_Required work_. The lines to output run from the first line of the entries below through the line containing "Given: Toggle bold formatting"; copy them exactly and leave out pictures.

+++ The data +++

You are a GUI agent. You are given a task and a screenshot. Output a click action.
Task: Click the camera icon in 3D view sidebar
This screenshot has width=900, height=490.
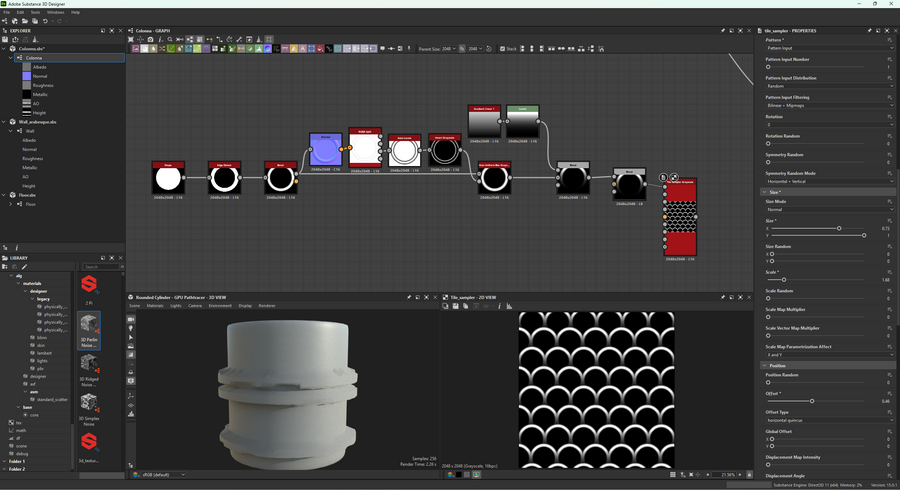131,319
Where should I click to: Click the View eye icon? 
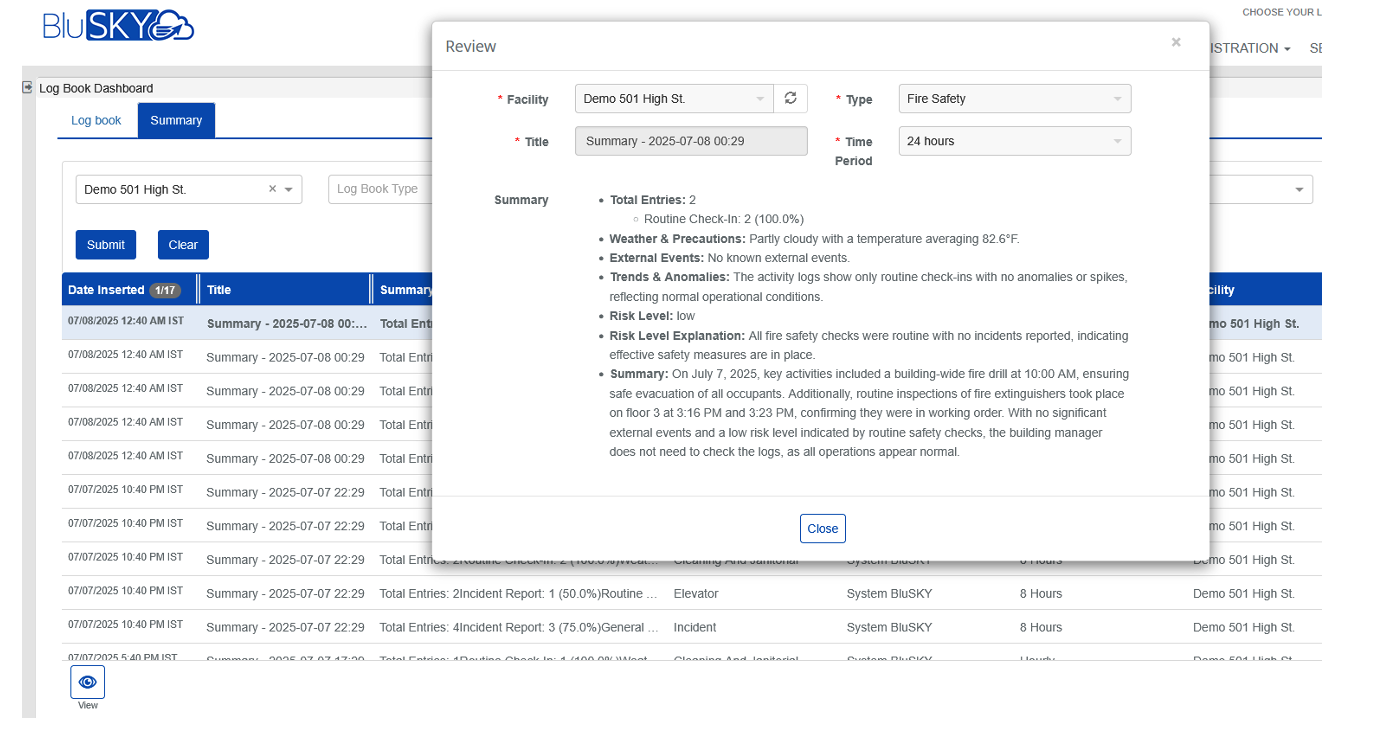pos(87,682)
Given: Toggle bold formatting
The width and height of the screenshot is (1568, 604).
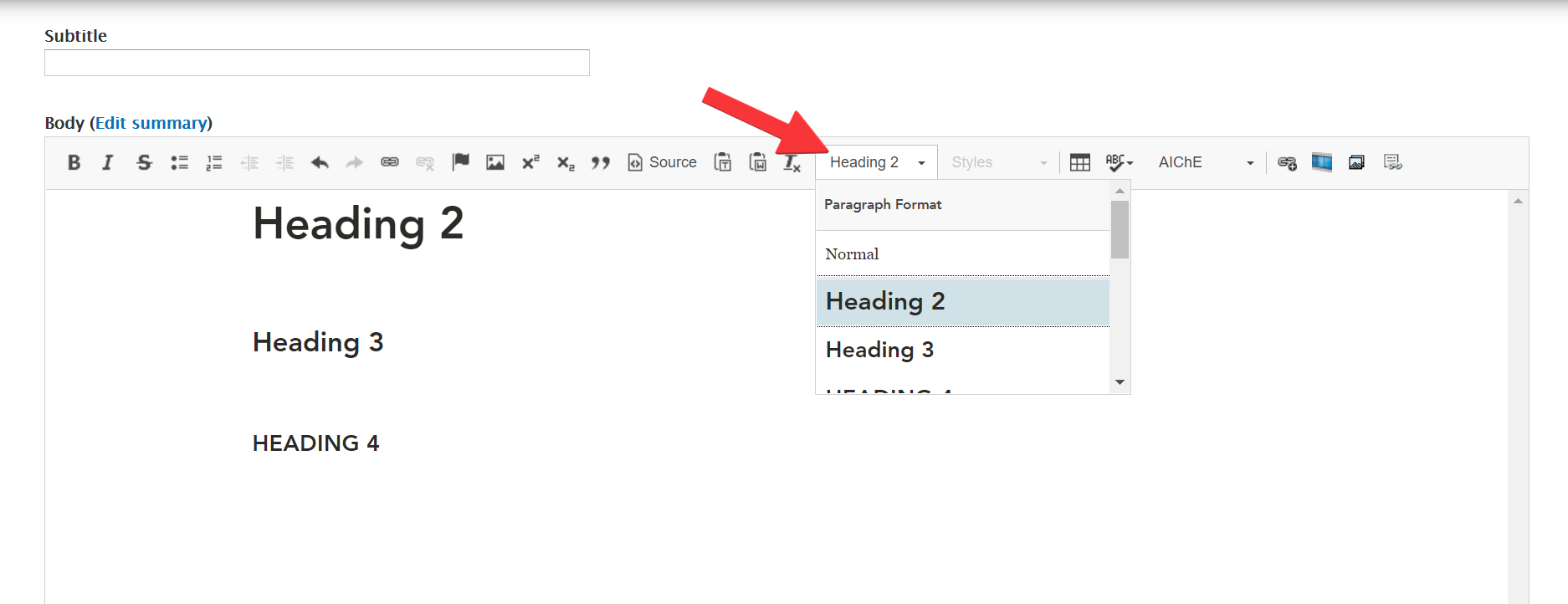Looking at the screenshot, I should (74, 162).
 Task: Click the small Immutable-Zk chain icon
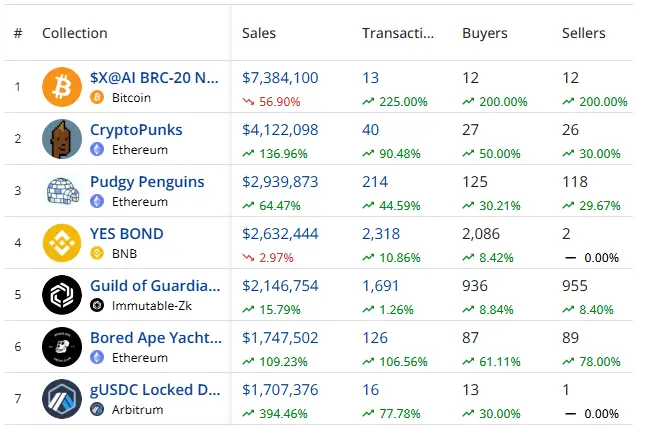pyautogui.click(x=97, y=306)
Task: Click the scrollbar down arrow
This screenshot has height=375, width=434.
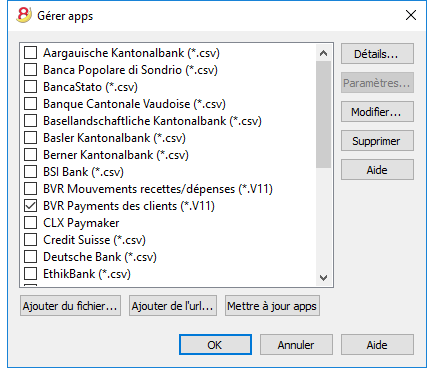Action: 323,277
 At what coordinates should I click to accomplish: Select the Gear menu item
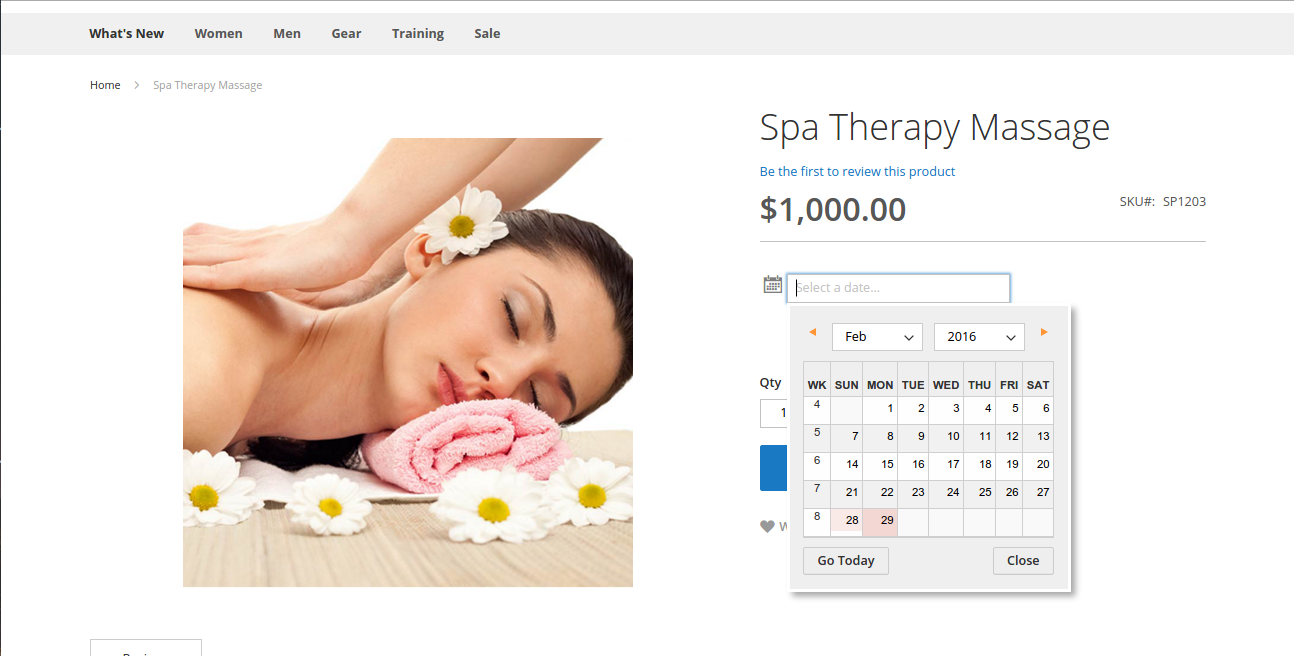(346, 33)
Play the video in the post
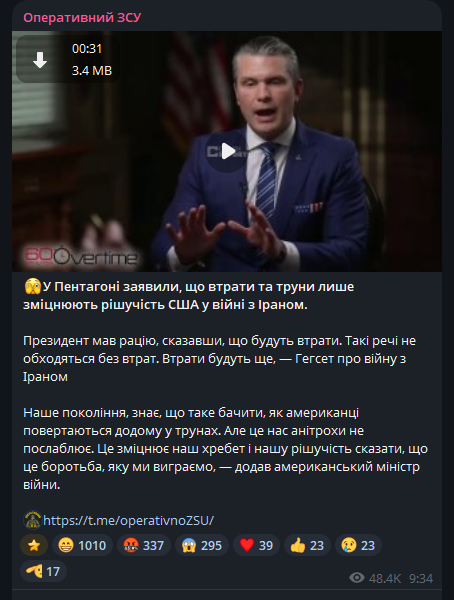The height and width of the screenshot is (600, 454). pyautogui.click(x=227, y=151)
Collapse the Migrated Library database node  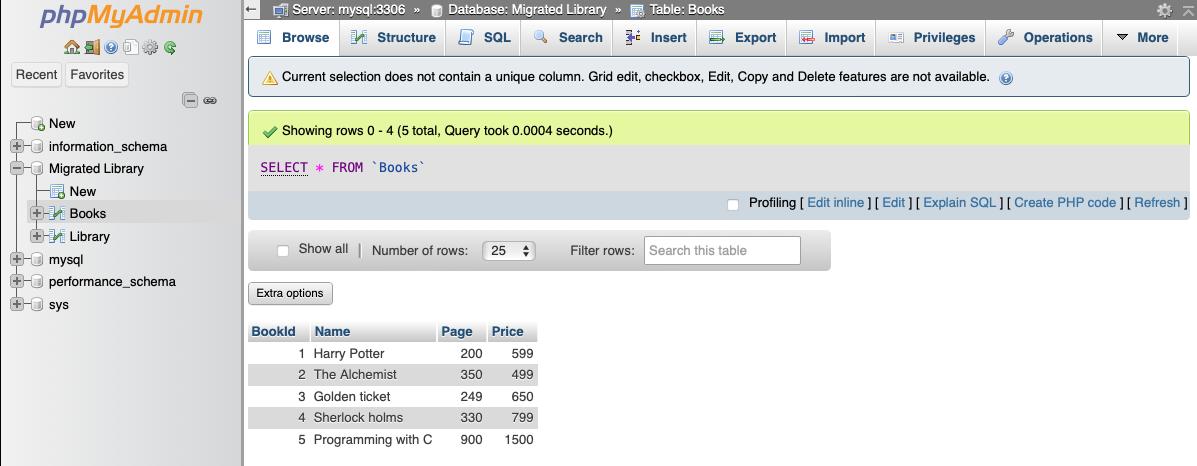click(17, 169)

+++

_Exercise solution_.
You are a GUI agent. You are given a task and a screenshot. Output a click action.
Task: Click the camera icon in 3D view sidebar
This screenshot has width=900, height=490.
131,319
Where should I click to: Click the View eye icon? 
pos(87,682)
Given: Toggle bold formatting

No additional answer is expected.